The Decree was reviewed and approved by both employer and union organizations in Colombia, prior to its enactment. It is necessary to point out however, that both employers and unions noted that at least from a practical perspective, the Decree is a response to the political actions of the Constitutional Court and is a reflection of the fact that it is necessary to review the principles and ideals of former legislators to solve problems caused by extreme legal interpretations of mandatory provisions.

Given the novelty of the Decree, the nature of collective bargaining in Colombia, and the fact that the Decree regulates situations that are not common in Colombian companies (multiplicity of unions tending to regulate their collective relationships), its implementation has been quite rare and, to date, we are not currently aware of any disputes before the Courts on the subject. Based on the goal of the collective relationships in Colombia, the trend to unify, regulate and regroup collective negotiations seems to be, from a preliminary standpoint, improving current issues of Colombian CBAs.

The concentration of collective bargaining allows the employer to discuss unified and sustainable employment conditions, which will allows them to plan for future costs and eventual improvement for the subsequent enforcement periods, without having to stay alert for "surprise negotiation proceedings" from minor unions not aligned with the majority's ideology. However, as the ability of minor unions to begin negotiation proceedings was not restricted (in accordance with the wording of the Decree), the possibility of "surprise negotiation proceedings" remains.

As for the obligation of progressively structuring the dates of CBAs / arbitration awards to motivate joint negotiation, an issue will occur whenever new unions seek negotiation of their CBA during the enforceability period of a preexisting CBA (e.g. Union 1 negotiated a five year CBA and Union 2 is seeking negotiation of its own CBA in the third year of Union 1's 5 year CBA), as both parties in the negotiation will be obliged to structure the new CBA's enforceability date in accordance with prior CBA's expiration date to motivate joint negotiation in accordance with the Decree. However, as freedom of association and negotiation are the base legal grounds of the bargaining proceeding, it is foreseeable that unions will not easily agree on having a short-term CBA in these scenarios, much less if they managed to negotiate suitable annual benefits for their affiliates.
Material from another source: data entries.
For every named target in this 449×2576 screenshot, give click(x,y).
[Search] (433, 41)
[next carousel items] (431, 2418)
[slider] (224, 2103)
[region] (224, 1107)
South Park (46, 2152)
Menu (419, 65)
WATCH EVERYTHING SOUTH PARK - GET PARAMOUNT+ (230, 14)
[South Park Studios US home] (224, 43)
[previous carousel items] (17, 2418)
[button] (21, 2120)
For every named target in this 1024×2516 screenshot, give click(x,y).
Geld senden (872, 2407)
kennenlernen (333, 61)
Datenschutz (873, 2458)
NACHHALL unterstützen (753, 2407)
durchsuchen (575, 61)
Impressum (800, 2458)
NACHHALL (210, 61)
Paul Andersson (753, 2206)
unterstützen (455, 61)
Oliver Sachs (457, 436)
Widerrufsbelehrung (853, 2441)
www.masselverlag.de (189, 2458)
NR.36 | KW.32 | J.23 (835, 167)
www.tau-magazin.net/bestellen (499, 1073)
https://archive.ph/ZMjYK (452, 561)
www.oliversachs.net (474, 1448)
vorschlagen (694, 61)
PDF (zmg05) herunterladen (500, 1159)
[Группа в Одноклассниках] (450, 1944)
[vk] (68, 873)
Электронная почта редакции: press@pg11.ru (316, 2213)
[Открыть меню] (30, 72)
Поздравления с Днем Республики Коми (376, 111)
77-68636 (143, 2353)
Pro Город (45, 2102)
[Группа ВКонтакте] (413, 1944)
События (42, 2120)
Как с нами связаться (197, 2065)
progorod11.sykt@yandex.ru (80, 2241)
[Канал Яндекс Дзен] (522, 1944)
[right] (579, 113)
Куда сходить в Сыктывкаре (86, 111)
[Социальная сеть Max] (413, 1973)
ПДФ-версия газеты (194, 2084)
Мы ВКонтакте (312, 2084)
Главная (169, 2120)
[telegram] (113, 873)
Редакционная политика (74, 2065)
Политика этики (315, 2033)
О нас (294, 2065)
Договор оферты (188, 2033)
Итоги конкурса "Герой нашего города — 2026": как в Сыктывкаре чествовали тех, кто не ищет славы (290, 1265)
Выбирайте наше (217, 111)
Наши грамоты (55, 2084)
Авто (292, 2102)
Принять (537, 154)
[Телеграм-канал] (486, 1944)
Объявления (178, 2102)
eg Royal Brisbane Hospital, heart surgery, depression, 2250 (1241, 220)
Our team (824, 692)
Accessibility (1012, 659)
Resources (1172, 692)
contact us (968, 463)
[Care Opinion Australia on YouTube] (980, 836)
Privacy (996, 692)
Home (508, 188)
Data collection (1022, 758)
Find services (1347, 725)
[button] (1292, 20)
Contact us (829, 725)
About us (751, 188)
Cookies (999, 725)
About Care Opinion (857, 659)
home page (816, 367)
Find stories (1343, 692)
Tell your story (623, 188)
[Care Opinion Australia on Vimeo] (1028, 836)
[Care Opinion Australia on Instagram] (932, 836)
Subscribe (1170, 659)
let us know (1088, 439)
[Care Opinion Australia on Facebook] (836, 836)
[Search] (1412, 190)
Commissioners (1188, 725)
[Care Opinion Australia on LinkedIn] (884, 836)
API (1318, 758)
Arbitration Panel are obliged to do so and are called to duly implement the Decree's directions on the subject. In any case, as Decree doesn't contain tangible sanctions, we would not see how compliance of the Decree will be achieved.

The picture of the collective negotiation proceeding in our jurisdiction is then in movement, because of the Government's intention to rescue traditional trends on the subject while harmonizing them to actual hot topics of fundamental rights protections of Unions and unionized employees globally and, in particular, in global situations in which Colombia plays a relevant role. Dialogued agreement and Committed Consensus are the keys to success, since  collective negotiations affect the State, Employer, and the Union. The Government has to assume the role of mediator to lighten the loads on both sides, to ensure the proceedings are handled in accordance with in force regulation. Conversely, employers and unions have to respectfully embrace proceedings and try to make them the driver of productivity which is required to meet their respective economic objectives and contribute to the continuous improvement of the economic policies of the Colombian Nation.